Image by Binguo Pang available at Flickr.com under CC license.

Earlier this week, a prominent headline on the homepage of People’s Daily Online announced new regulations from the General Office of the Chinese Communist Party placing stronger restrictions on the business activities of the partners and children of Chinese officials – and that, moreover, a commentary on the subject had been written by “Zhong Zuwen” (仲祖文).

Who was this mystery writer, and what made their appearance so noteworthy? We might picture a hardened senior anti-corruption official putting pen to paper and sounding off about the need for tougher governance: “Strengthening the management of the commercial activities and businesses of the spouses and children of leading cadres is an important political task set by the CCP Central Committee,” the commentary read.

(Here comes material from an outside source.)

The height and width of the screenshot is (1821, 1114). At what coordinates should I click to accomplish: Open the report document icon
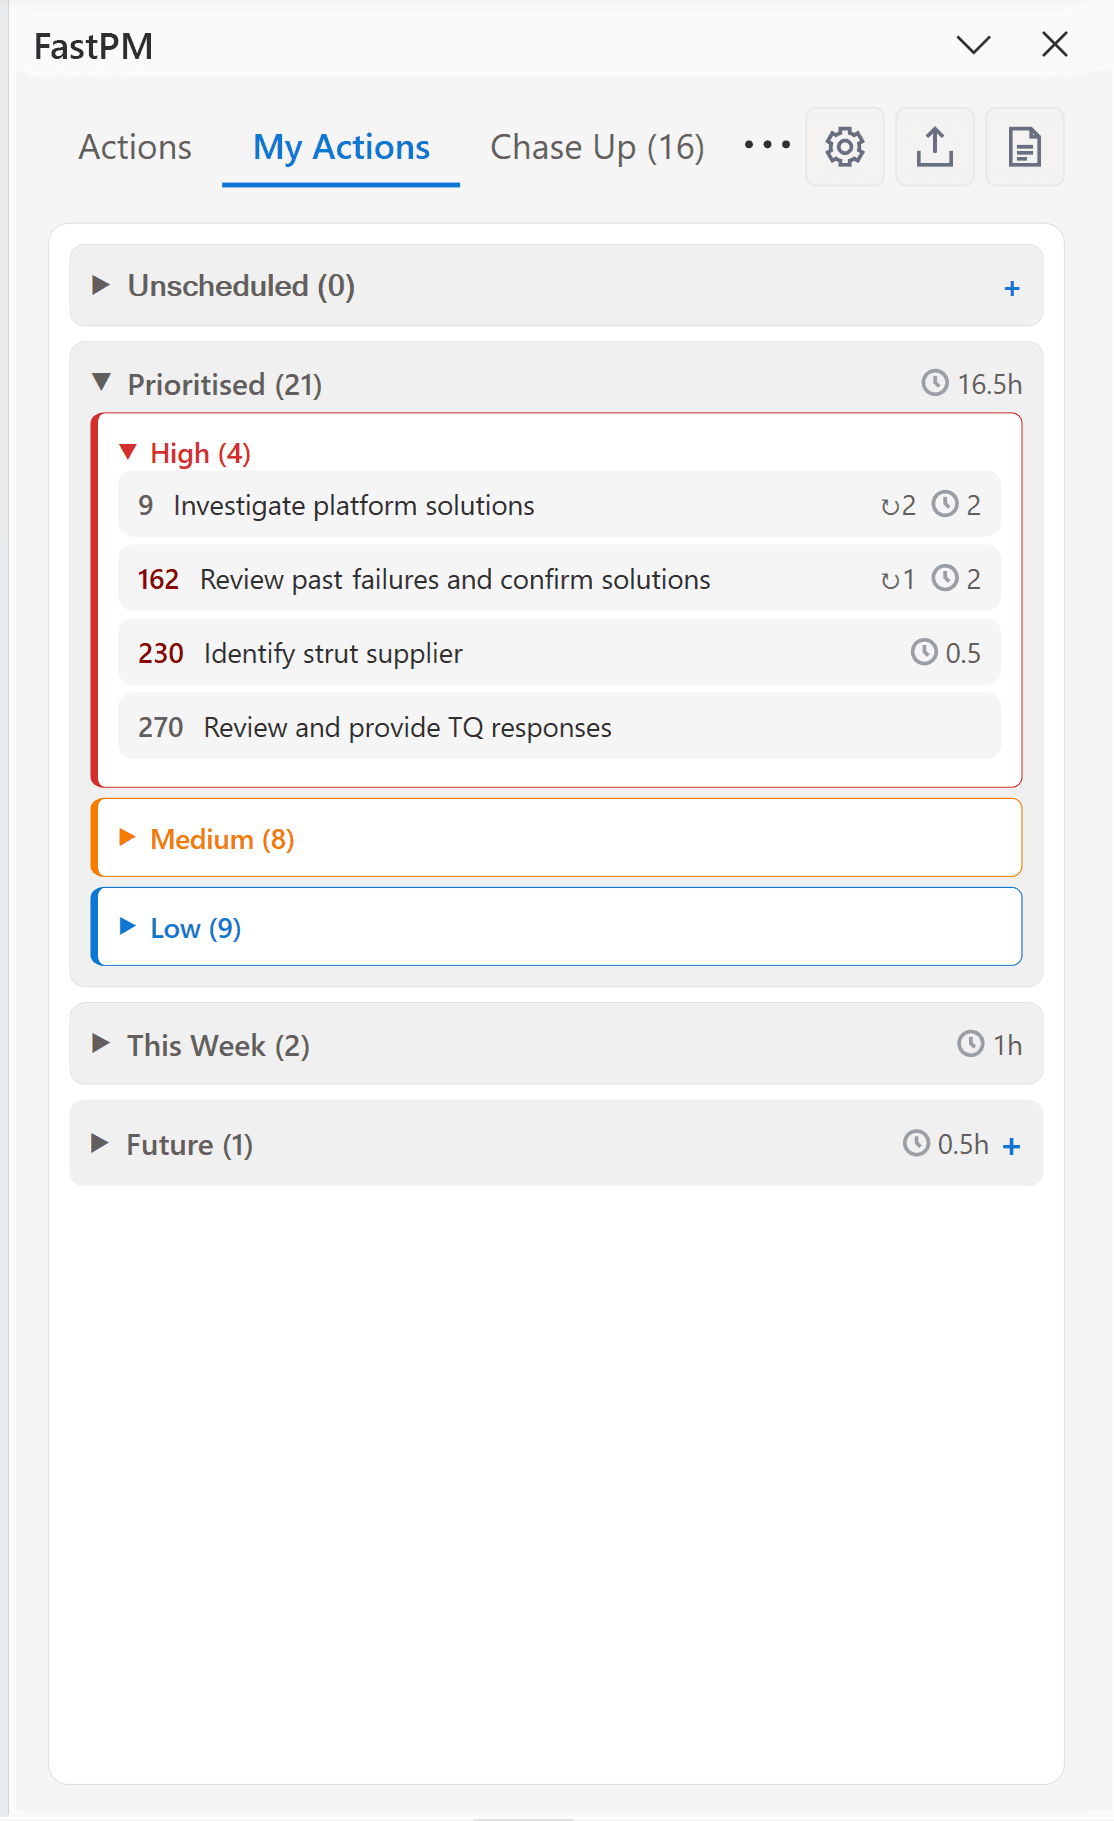point(1024,147)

But “Zhong Zuwen” is not a person at all. The byline is just a pen name, an onion-skin layer of brittle pretense covering over an obvious homophone. In fact, this is the piece of writing from the Party office in charge of staffing positions, the zhongyang zuzhi bu (中央组织部). The “wen” at the tail end is Chinese for “article” – so that taken together the nom de plume becomes: “article of the Organization Department of the CCP.”

Announced on the homepage of People’s Daily Online on June 20, the “Zhong Zuwen” commentary also appeared on page 2 of the newspaper, following prominent front-page coverage of the new regulations.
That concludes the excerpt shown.